[Saved entries]

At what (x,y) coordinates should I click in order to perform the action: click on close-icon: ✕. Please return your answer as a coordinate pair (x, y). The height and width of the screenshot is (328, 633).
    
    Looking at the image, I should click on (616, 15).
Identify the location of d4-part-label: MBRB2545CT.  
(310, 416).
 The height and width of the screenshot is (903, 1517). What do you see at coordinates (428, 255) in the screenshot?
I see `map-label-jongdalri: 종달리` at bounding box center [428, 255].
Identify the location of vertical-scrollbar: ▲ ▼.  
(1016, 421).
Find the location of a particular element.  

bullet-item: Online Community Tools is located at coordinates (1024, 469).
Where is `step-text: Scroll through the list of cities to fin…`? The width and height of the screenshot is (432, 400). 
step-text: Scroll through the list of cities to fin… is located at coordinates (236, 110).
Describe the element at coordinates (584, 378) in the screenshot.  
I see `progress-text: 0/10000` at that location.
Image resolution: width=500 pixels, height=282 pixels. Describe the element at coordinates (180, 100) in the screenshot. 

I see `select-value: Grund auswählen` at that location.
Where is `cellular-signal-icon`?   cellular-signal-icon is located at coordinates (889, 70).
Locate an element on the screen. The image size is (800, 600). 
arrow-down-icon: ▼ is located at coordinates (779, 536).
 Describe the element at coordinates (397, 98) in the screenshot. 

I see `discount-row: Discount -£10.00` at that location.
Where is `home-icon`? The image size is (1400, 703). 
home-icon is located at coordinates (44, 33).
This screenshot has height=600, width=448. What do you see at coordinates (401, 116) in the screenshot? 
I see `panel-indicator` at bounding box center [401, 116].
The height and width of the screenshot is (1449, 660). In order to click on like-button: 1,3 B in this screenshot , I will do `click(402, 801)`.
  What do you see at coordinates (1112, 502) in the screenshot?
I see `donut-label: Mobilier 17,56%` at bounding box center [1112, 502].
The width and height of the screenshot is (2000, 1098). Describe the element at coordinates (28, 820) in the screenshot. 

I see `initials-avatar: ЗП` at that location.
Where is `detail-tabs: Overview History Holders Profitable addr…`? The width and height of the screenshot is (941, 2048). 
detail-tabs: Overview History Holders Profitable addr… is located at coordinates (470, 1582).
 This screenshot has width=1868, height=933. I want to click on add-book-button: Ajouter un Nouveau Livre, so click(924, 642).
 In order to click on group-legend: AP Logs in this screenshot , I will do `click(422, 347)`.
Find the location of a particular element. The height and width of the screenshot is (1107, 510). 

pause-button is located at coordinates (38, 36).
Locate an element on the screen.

WHAT TO WORK ON
Copy the material character for character, from its first line up to and including the line with "coordinates (889, 70).".

ANSWER TO THIS EXERCISE
At what (x,y) coordinates should I click in order to perform the action: click on close-icon: ✕. Please return your answer as a coordinate pair (x, y). The height and width of the screenshot is (328, 633).
    
    Looking at the image, I should click on (616, 15).
Identify the location of d4-part-label: MBRB2545CT.  
(310, 416).
 The height and width of the screenshot is (903, 1517). What do you see at coordinates (428, 255) in the screenshot?
I see `map-label-jongdalri: 종달리` at bounding box center [428, 255].
Identify the location of vertical-scrollbar: ▲ ▼.  
(1016, 421).
Find the location of a particular element.  

bullet-item: Online Community Tools is located at coordinates (1024, 469).
Where is `step-text: Scroll through the list of cities to fin…`? The width and height of the screenshot is (432, 400). 
step-text: Scroll through the list of cities to fin… is located at coordinates (236, 110).
Describe the element at coordinates (584, 378) in the screenshot.  
I see `progress-text: 0/10000` at that location.
Image resolution: width=500 pixels, height=282 pixels. Describe the element at coordinates (180, 100) in the screenshot. 

I see `select-value: Grund auswählen` at that location.
Where is `cellular-signal-icon`?   cellular-signal-icon is located at coordinates (889, 70).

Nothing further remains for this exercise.